Among the bitter partisan fights over health care, a few areas of agreement exist – one of which is the need for medical malpractice reform. Ironically, that seems to be about the only issue that Congress has avoided addressing in any meaningful way.


Yesterday’s Wall Street Journal explored the power wielded by the trial lawyers, and the many reasons that their influence will not be curbed. Writes Philip K. Howard:



Trial lawyers are agents, and their claims are only as valid as those they represent. They argue, of course, that they are champions of malpractice victims. As Anthony Tarricone, president of the trial lawyers association (called the American Association of Justice) put it: “Trial attorneys see first-hand the effects medical errors have on patients and their families. We should keep those injured people in mind as the debate moves forward.” But under the current system, 54 cents of the malpractice dollar goes to lawyers and administrative costs, according to a 2006 study in the New England Journal of Medicine. And because the legal process is so expensive, most injured patients without large claims can’t even get a lawyer. “It would be hard to design a more inefficient compensation system,” says Michelle Mello, a professor of law and public health at Harvard, “or one which skewed incentives more away from candor and good practices.”


Trial lawyers also suggest they alone are the bulwark against ineffective care, citing a 1999 study by the Institute of Medicine that “over 98,000 people are killed every year by preventable medical errors.” But the same study found that distrust of the justice system contributes to these errors by chilling interaction between doctors and patients. Trials lawyers haven’t reduced the errors. They’ve caused the fear.


An effective justice system must reliably distinguish between good care and bad care. But trial lawyers trade on the unreliability of justice. It doesn’t matter much whether the doctor did anything wrong-a lawyer can always come up with a theory of what might have been done differently. What matters most is the extent of the tragedy and that a case holds potential for pulling on a jury’s heartstrings.

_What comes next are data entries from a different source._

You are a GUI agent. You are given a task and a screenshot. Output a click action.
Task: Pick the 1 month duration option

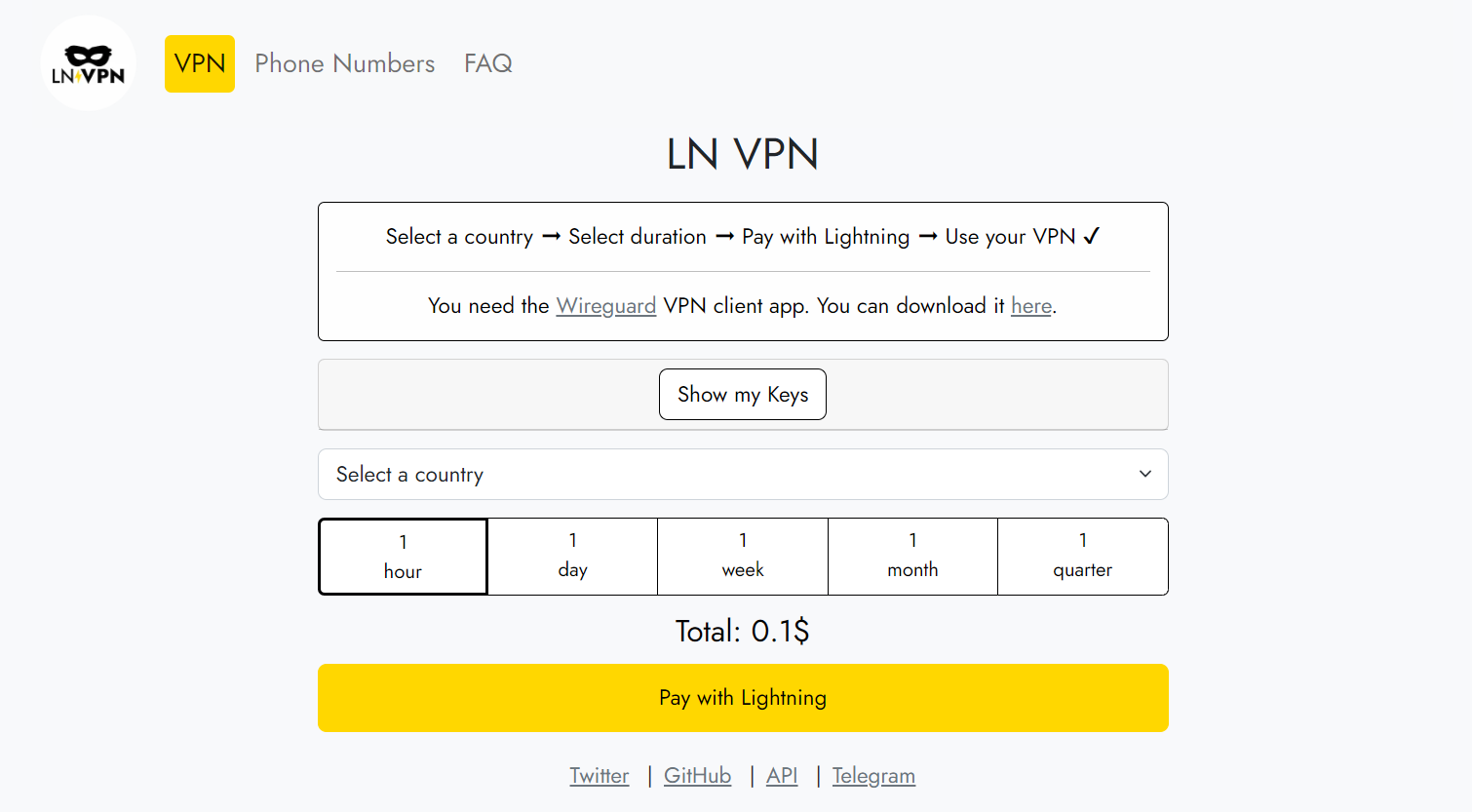click(x=913, y=557)

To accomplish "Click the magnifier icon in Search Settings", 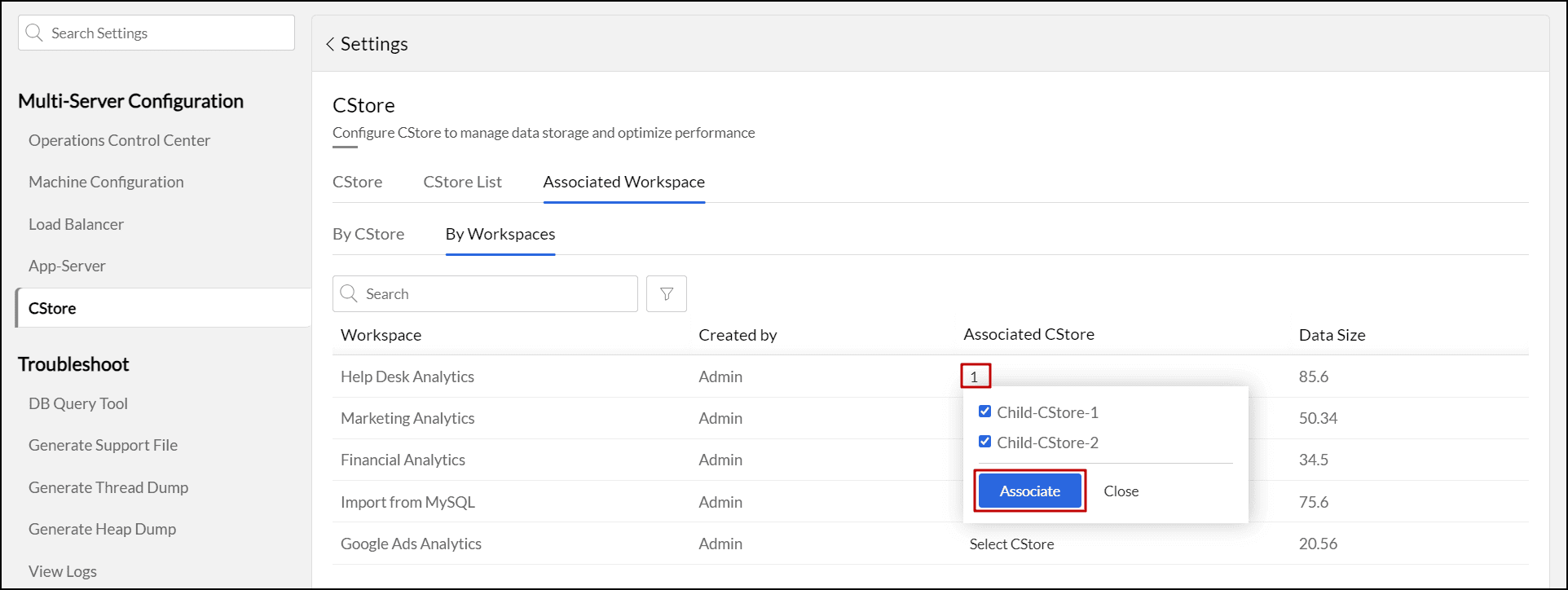I will 34,33.
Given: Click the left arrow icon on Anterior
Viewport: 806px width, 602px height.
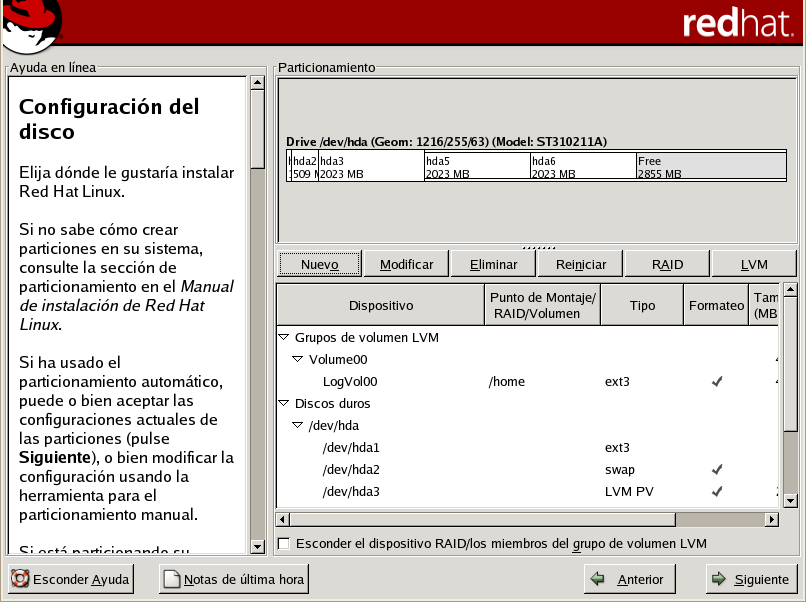Looking at the screenshot, I should pyautogui.click(x=599, y=579).
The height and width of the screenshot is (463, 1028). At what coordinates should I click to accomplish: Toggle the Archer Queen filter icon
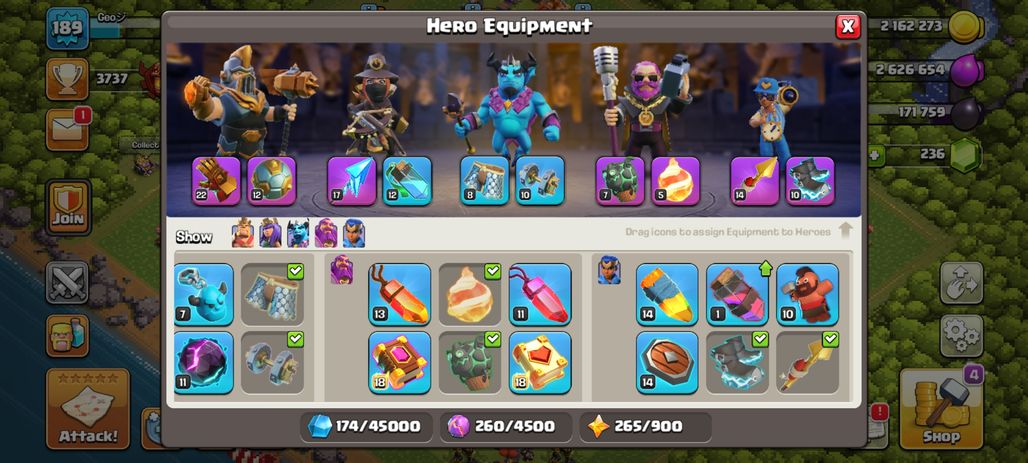pos(270,233)
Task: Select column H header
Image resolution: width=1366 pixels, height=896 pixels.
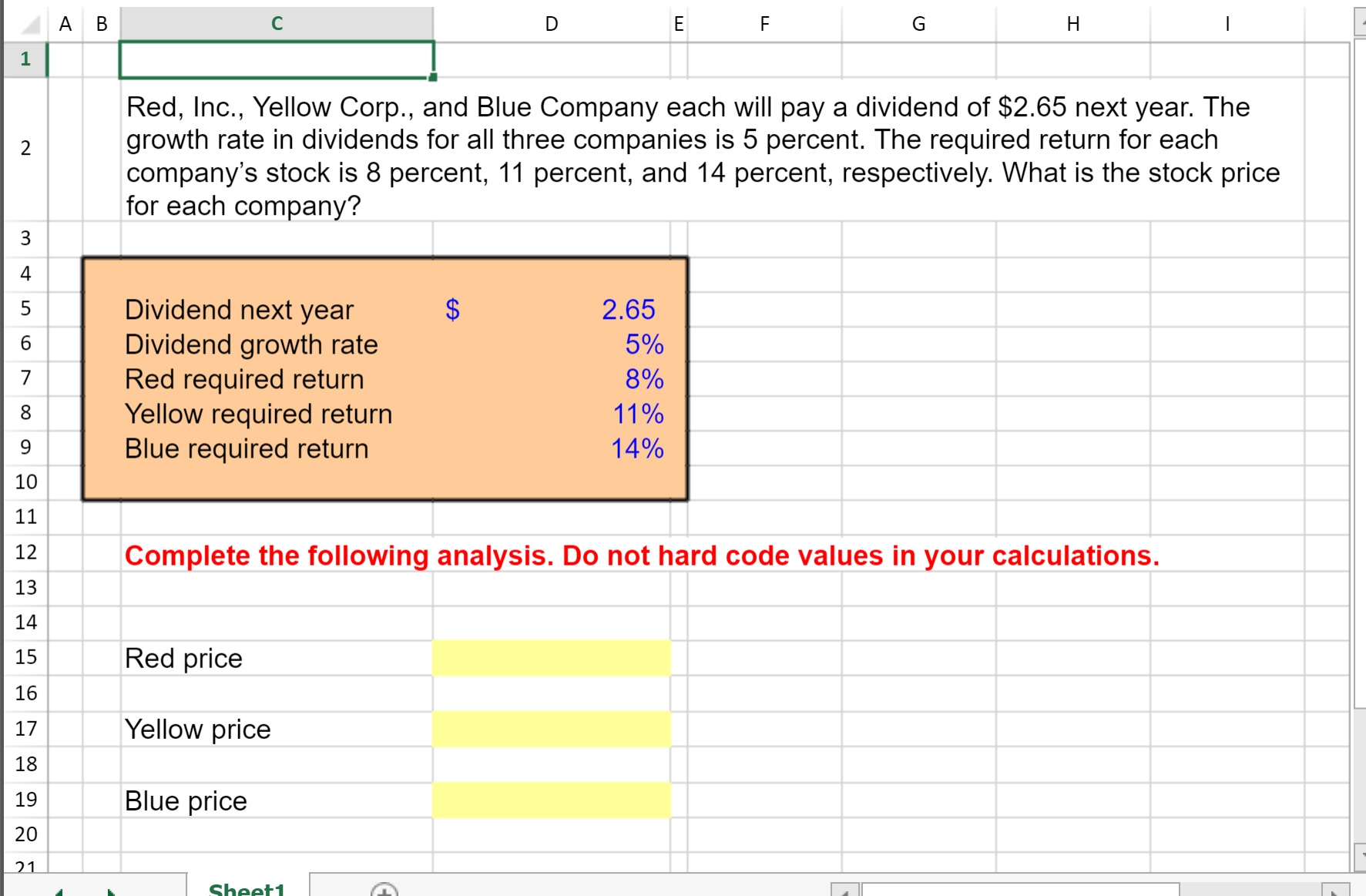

As health care costs continue to soar, the last thing our system should be doing is encouraging “defensive medicine,” whereby doctors order expensive, unnecessary tests just in case. Certainly, patients who have been wrongly injured by their caregivers are entitled to just compensation; however, the system, as it stands, has been grossly abused and threatens to destabilize the health system at large. States that have capped damages, as Texas and Missouri have done, have saved money and increased quality of care.


Congress should not to ram through an unwieldly, contentious health care reform bill under cover of darkness. It’s time to take a step back and make incremental changes that everyone – both parties – can believe in. Tort reform is a great start.